After many years of growth and foreign investment, Pakistan’s telecom industry has become one of the major contributors to Pakistan’s economy. Telecom industry pays taxes to the government in the form of GST/CED, Activation tax (Rs. 500 per activation), withholding tax (CBR collects withholding tax on prepaid calling cards), regulatory fee and Universal Service Fund contributions and duties. In addition to these taxes to the Federal Government, local governments and civic authorities also tax the sector.

Now we hear that a tax may – or may not – also be imposed on every SMS message sent. Is this fair? Is this just about revenue or is there more to this? Is it really happening, or not?

Faced with budget deficits and high import bill of handsets, the government increased taxes on telecom service which resulted in GST of 21% and 10% withholding tax. In the 2008-09 budget, a duty of Rs 500 was imposed on handsets and a regulatory duty of Rs 250 by FBR. While all this happened, the use of text messaging as a quick and cheap form of communication in Pakistan was on the rise. Due to the fierce competition among mobile operators, the cost of a text message was down to a few paisas by 2008. According to PTA data, over 11 billion text messages generated in last quarter of 2008, for a subscriber base of about 90 million.

In 2009 budget the big blow came in the form a of a proposed 20 paisa tax on each SMS. This caused a huge uproar.

People asked: how can a text message which cost 2 paisas be taxed at 20 paisas?

According to the latest news, Prime Minister has agreed to withdrawal of this ludicrous tax. I hope that this news is true and the last remaining affordable and convenient communication for Pakistanis is left alone by the government.

After all, what’s Eid (and a win in cricket) without getting all those trivial but hilarious text messages?

16 responses to “Cancelled for Now: Tax on SMS Messages?”

  1. Babar says:

    Aqil – if people had work to do it will solve most of the problems. The taxes on imported phones has resulted in lowering the import bills and thats good. Unfortunately that also means more smuggling (per PTA reports) and it makes it difficult for poor people to buy phones.

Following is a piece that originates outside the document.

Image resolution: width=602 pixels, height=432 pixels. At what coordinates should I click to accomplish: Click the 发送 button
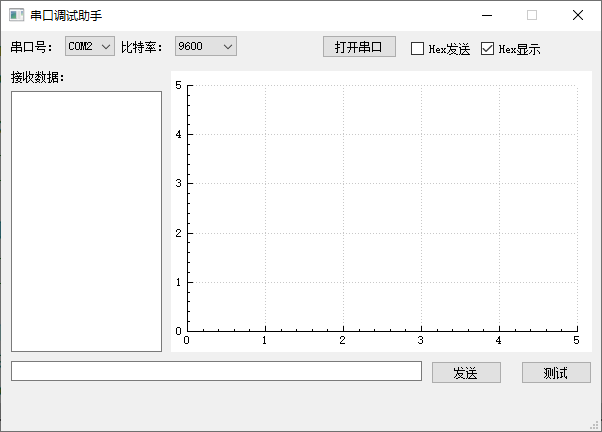coord(466,372)
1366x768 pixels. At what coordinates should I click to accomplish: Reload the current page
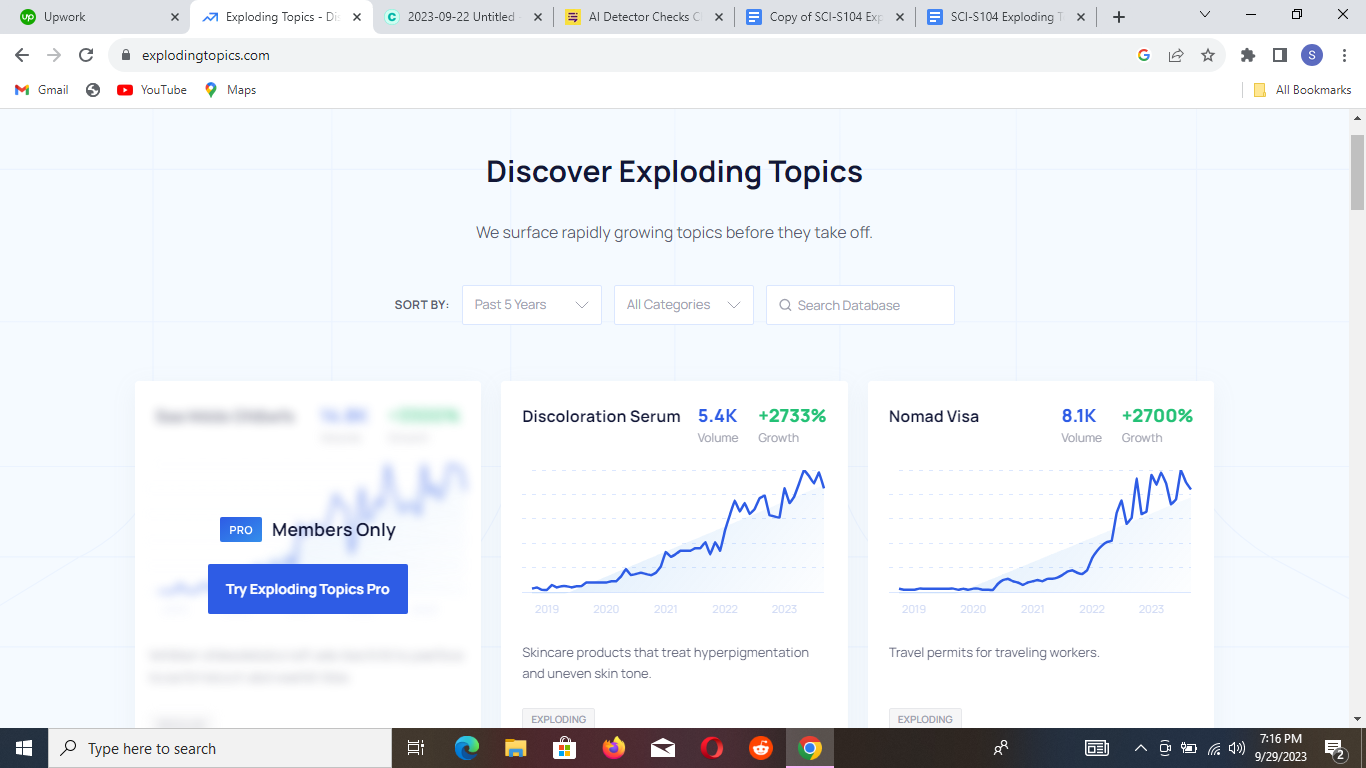pyautogui.click(x=86, y=55)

    Another problem with taxes is that people don’t trust that the government is competent to spend it. How do you know if the taxes are not going to a corrupt official?

  2. Aqil says:

    Well I think Pakistanis are a bit too obsessed with mobile phones and excessive SMS messaging to the extent that its unhealthy. In a time of financial crunch, a few paissas of SMS tax won’t be such a bad idea.

    Also, our mobile phone import bill is crazy and needs to be substantially cut down. I think the cell phone market has saturated to the extent that most people who were going to get a connection have got it now. New mobile phones are mostly about getting more fancy sets with extra features that one doesn’t need and then showing it off to get an ego boost. This, along with the SMS craze, represents a serious ‘get a life’ problem. We need to find better things to do, activities that are really healthy. It can be playing some musical instrument, being good at cricket, football or some other sport, being a talented performer in theater, poetry, being well-read, or any other healthy activity. But for heavens sake, something other than getting a ‘high’ from showing off a stupid mobile phone. There is every reason for the govt to tax mobile phone sets when we are in a crisis and desparately need to reduce our imports

  3. Babar says:

    This way our government keeps us tied to twitter and blogs by creating this uncertainty. Taxed yesterday, gone today and back tomorrow. The people who run the backend systems of the mobile companies must be exasperated!

  4. Junaid says:

    It has NOT ben undone, it is still part of the budget. The Prime Minister is saying it WILL be undone. But lets wait to see what happens. I think they WILL tax these but maybe at smaller amount.

    Waisey bhi, PM ki koun sunta hai!

  5. adeel says:

    Creative change in the title to make the post still relevant. Nice work, admin.